Un auto empedado PDF Imprimir E-mail
Escrito por Redacción   
Miércoles, 01 de Septiembre de 2010 10:59

Un grupo de investigadores de la universidad escocesa de Napier, en Edimburgo, consiguió producir un nuevo biocombustible para automóviles basado en los deshechos de la fabricación de esa wisky.

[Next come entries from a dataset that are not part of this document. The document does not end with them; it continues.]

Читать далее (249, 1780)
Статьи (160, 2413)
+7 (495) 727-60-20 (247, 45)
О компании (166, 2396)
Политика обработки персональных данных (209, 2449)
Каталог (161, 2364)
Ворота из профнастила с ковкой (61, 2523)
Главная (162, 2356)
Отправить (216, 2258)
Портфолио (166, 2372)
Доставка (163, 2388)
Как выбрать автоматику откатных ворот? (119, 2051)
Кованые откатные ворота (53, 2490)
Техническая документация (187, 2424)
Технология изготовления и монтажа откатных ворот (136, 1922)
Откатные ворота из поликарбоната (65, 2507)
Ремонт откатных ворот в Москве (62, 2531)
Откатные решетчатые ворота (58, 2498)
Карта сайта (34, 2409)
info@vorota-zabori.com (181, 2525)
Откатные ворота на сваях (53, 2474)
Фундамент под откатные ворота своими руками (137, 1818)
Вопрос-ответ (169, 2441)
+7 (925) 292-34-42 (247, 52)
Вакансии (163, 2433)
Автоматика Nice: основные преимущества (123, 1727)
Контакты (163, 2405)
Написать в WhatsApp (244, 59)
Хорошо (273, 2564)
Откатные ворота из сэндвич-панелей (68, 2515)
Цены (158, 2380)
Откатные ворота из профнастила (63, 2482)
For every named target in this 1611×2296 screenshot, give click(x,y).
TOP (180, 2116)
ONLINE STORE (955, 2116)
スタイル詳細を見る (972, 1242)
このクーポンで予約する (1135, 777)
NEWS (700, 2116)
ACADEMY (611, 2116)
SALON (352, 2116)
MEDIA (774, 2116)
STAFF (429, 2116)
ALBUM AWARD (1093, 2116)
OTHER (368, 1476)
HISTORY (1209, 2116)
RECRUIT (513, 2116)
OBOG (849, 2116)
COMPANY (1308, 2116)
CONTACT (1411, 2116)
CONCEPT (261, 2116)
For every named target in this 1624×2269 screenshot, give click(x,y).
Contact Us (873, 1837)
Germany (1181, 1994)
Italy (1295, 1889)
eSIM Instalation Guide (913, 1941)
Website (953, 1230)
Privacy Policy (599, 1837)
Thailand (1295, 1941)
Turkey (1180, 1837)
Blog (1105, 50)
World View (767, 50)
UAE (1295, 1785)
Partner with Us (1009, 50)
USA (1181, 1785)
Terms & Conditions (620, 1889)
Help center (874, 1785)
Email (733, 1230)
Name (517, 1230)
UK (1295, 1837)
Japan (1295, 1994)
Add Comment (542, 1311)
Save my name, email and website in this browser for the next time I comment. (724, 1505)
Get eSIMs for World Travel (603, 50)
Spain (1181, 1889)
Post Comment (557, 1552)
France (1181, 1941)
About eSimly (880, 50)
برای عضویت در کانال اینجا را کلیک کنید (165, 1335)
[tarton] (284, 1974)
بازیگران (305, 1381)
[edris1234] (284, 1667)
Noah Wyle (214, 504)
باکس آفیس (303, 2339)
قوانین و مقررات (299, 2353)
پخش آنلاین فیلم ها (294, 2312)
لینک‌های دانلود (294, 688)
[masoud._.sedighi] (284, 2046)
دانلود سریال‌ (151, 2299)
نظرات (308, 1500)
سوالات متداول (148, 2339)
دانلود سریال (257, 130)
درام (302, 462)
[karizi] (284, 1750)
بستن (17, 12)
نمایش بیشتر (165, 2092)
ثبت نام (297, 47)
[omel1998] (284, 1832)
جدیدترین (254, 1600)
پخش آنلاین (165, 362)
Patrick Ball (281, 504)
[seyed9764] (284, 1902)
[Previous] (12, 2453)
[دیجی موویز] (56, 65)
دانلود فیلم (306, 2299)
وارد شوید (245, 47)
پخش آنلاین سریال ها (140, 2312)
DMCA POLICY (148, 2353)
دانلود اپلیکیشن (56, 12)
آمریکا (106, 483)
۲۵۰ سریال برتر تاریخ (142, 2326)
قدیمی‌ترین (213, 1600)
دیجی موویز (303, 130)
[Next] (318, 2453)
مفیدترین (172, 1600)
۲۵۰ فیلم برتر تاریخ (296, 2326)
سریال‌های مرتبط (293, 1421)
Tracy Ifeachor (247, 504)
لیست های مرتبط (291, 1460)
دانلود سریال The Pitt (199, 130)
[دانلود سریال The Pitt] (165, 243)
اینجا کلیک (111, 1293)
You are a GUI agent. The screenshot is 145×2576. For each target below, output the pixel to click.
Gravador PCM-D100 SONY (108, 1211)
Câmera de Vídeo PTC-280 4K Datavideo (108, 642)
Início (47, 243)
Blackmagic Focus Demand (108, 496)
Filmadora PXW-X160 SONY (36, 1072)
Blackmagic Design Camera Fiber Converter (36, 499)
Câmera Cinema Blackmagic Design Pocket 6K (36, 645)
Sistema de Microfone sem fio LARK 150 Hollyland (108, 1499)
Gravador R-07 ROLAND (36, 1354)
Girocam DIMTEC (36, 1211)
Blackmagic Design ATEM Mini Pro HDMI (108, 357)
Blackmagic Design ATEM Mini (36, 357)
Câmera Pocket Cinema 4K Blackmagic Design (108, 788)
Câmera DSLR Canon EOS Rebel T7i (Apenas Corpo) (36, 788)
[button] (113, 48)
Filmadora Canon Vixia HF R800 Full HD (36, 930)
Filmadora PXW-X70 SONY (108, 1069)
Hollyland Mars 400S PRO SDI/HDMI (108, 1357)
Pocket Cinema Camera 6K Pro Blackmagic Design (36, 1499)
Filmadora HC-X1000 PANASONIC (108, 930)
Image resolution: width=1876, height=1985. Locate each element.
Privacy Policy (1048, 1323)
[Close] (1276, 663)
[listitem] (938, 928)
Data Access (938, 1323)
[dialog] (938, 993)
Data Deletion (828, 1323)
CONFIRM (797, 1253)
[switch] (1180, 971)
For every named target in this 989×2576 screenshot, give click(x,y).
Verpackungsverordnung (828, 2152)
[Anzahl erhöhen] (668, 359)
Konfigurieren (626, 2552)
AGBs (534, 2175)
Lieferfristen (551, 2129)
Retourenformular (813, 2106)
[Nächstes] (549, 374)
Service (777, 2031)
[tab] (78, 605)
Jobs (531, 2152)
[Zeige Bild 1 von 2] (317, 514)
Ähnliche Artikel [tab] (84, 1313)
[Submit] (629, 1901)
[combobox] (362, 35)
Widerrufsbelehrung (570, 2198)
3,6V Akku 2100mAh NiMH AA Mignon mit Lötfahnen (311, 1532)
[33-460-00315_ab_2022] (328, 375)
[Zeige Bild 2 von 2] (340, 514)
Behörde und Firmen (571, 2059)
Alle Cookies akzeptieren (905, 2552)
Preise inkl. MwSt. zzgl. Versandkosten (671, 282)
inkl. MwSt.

La fórmula combina los residuos líquidos de los alambiques de cobre en los que se destila el whisky, así como los restos de los granos de cebada, centeno o maíz empleados en el proceso, arrojando como resultado un compuesto llamado biobutanol, que puede utilizarse también para producir otros bioquímicos ecológicos como la acetona.

Dicho carburante no solo genera un 30% más de potencia que el etanol, sino que a diferencia de éste puede ser utilizado en vehículos convencionales sin la necesidad de modificar los motores y tampoco requiere cultivos propios porque se elabora con productos residuales. No en vano, los científicos ya han solicitado una patente para crear una compañía que lleve este derivado del whisky a las estaciones de servicio británicas.
Siendo Escocia el primer productor mundial de esa bebida alcohólica, el futuro del proyecto parece prometedor, dado que se trata de “una opción más compatible con la defensa del medio ambiente y que aprovecha una de las mayores industrias escocesas”, como afirmó el profesor Tangey Martin del Centro de Investigación de Biocombustibles de la Universidad Napier.